The renewed popularity of cottages is spawning dramatically different approaches to their interiors.
It’s hard to know how much the current popularity of cottages derives from their quirky authenticity and how much from the fact that the exponential rise in values of larger country houses has put them beyond reach of all but the super wealthy. Whatever the answer, their reinvention is one of the most intriguing chapters in domestic architecture since the emergence of the chill hand of minimalism in the 1990s and the Spitalfields renaissance the decade before that kick started renewed interest in Georgian townhouses.
The manifestations are interesting, too; from the new Cotswolds aesthetic that is all open fires and flagstones to a new demand for barley-twist lamps, Toby jugs and brass bedsteads where our great grandparents would have felt at home.
Recently, however, there’s been a stylistic schism, with the purists for whom cottage living is all about minimal intervention and few concessions to the 21st-century on one side. For an insight, explore the moody, timeless interiors that fill the Inigo website where purists go to buy and sell — or simply to drool over visions of moody history in the raw. The site is awash with gushy prose on those living the dream: ‘Leo’s quiet study — book-lined and faintly chaotic — is the paragon of a writer’s eyrie.’ Another is a ‘palimpsest of the people who have loved it and lived in it’.
“There’s a middle ground in the work of interior designers who apply the same principles to the decoration of cottages as they do to large country houses”

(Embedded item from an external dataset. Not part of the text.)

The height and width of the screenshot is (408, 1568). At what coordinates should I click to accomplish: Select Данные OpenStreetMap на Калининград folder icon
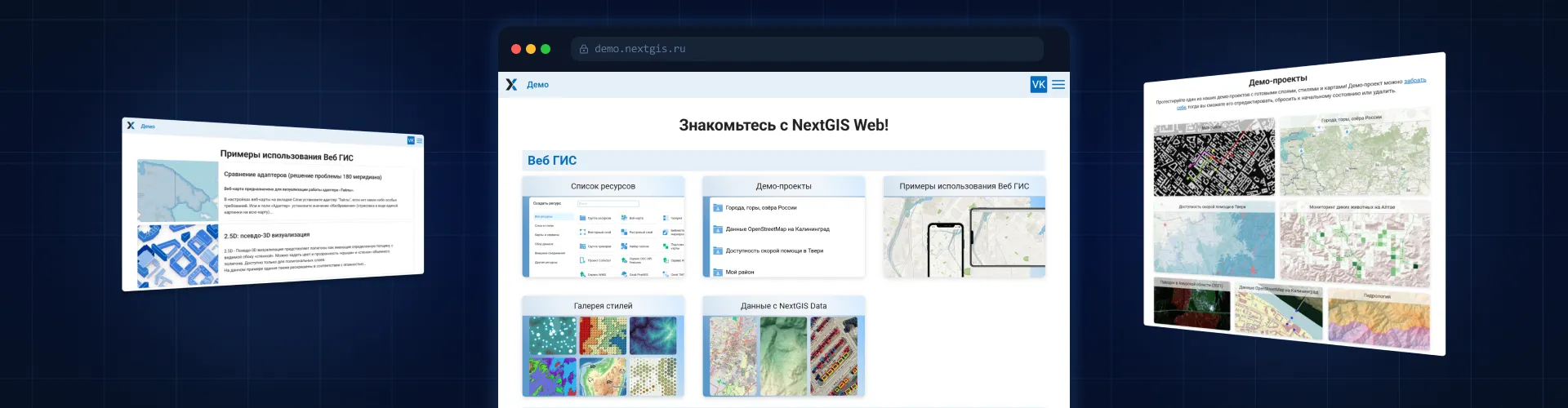tap(718, 229)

At the polar extreme are the pragmatists, who look less to the past and more to Provence for lessons in how to achieve a careful blend of rustic chic and modernist glamour with underfloor heating. For a textbook example, look no further than the home of Bee Osborn or Emma Sims Hilditch’s schoolhouse, which has been dragged kicking and screaming into the 21st century and, despite its huge rustic charm, delivers the same creature comforts as any luxury city apartment.
As with any extremes, there’s a middle ground to be found in the work of interior designers who apply the same principles — and a certain amount of gusto — to the decoration of cottages as they do to large country houses, squeezing improbably large furniture, joinery, lamps and chintzy fabrics into their own less-palatial surroundings.
The interior designer Flora Soames is a master of the art, as demonstrated by her new book, The One Day Box, and her own Dorset Cottage, which offers all the reassuring comforts of a manor house in miniature. It demonstrates, very eloquently, that a cottage be anything you want it to be.